Law Loophole Lets Deceased Pols Run 'Zombie' Campaigns
SAN CARLOS (KPIX) -- It's a loophole in the law: former elected officials are allowed to keep their campaign finance funds forever, even if they never plan to run for office again -- even after they die. KPIX found one questionable case right here in the Bay Area.
Ten years ago, people around the world mourned the passing of Bay Area congressman Tom Lantos. Although the much-admired Peninsula lawmaker was dead, his campaign bank account stayed very much alive.
It's called a zombie campaign because there's no living candidate yet someone keeps spending campaign money.
It's also legal, if you follow the rules: The money can go to charity, other candidates and campaigns and office expenses, as long as it's not for personal use.
In Lantos' case, most of the money went to the Lantos Foundation for Human Rights, run by his daughter Katrina Swett.
However, in the four years after Lantos died, the foundation's biggest expense was for a company called Intelligent Software Systems which collected $3000 to $5000 a month for a total of $181,000.
What or who is Intelligent Software Systems?
Since 2003, there has been no such company registered to do business in California.
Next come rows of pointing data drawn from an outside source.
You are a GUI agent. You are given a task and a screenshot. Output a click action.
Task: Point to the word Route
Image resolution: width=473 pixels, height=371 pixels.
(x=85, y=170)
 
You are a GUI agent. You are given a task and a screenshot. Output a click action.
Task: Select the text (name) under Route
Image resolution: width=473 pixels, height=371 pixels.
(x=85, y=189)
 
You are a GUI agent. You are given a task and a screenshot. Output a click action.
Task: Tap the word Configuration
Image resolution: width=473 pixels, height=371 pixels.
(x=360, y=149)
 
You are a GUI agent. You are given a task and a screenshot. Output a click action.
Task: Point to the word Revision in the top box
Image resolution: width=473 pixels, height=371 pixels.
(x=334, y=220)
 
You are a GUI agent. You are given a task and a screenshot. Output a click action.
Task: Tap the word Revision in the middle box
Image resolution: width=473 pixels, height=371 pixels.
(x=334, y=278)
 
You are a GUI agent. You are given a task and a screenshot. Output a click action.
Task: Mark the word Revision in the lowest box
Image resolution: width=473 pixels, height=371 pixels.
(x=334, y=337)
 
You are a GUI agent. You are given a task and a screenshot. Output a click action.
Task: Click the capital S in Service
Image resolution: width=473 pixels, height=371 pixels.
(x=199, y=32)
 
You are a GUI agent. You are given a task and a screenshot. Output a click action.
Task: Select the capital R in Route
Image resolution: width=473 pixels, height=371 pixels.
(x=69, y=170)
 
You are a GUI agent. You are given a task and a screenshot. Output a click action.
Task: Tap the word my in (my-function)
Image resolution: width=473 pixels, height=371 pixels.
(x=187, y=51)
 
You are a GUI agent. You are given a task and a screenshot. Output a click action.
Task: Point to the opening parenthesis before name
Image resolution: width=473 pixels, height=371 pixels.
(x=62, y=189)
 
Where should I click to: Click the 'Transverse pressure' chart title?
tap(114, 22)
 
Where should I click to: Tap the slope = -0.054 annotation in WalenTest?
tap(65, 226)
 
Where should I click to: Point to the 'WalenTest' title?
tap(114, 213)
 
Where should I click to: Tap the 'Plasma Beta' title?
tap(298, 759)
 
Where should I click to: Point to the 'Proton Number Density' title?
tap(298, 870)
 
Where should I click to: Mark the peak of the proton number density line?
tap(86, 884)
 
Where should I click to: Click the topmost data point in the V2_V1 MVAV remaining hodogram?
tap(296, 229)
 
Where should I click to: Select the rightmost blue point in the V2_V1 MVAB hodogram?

So we called the person who wrote the checks, Lantos campaign treasurer Janet Szelenyi. When she didn't return our call we went to her home but she refused to answer the door.
As we drove away, we received a call. Szelenyi referred us to the Federal Election Commission website but wouldn't comment further.
A few days later in an e-mail, Szelenyi told us that Intelligent Software Systems is a DBA (doing business as) reference to herself. She claims she paid herself for doing "a significant amount of work" for the campaign, including "federal election commission filings" and "research and execution of donations."
"It strikes me as totally inappropriate," said Ann Ravel, a former head of the FEC. Ravel said treasurers of campaigns are allowed to pay themselves a salary but it has to be reasonable.
"The fact that there is that amount of money after the candidate has died and there is really very little activity ... It's unconscionable," said Ravel.
"Tom Lantos was a particularly ethical person, someone who really cared about his community, which is why he was not just elected but revered by his constituents. And this is the total opposite," Ravel said.
This case is not isolated. A year-long joint investigation by our affiliate station WTSP in Tampa with the Tampa Bay Times found roughly 100 "zombie campaigns" still spending lavishly for years after their candidates left office.
"It's disappointing to say the least," said one donor who donated $3,300 to the Lantos campaign in 2007, the last year Lantos was in office.
"I liked what he stood for. He had a lot of interest in various situations around the world where people were being treated unfairly and so forth, he was a great champion of that," said the donor.
"I just always assumed that if somebody passes away then there was a very strict process for what happens to the leftover funds and so forth and apparently that is not the case," he said.
Ellen Weintraub is the current vice-chair of the FEC. She says they are rolling out a new policy.
"We are going to be giving extra scrutiny to campaigns where the candidate has either died, unfortunately, or has not been running for office for two years -- in the case of house candidates -- or four years in the case of candidates for the senate or for the presidency," Weintraub explained.
"We want to make sure that no one is converting campaign funds to personal use, which is banned under the law."
One thing they'll be looking at is whether paying someone like Janet Szelenyi so much money after a candidate's death amounts to illegal personal use.
"At a certain point one has to ask 'what is this committee doing any longer since it is by definition a committee that was set up to advance someone's campaign for office,'" Weintraub said.
KPIX contacted the Lantos Foundation to see if they were still using Szelenyi's services or were aware of her high fees but they did not return our calls.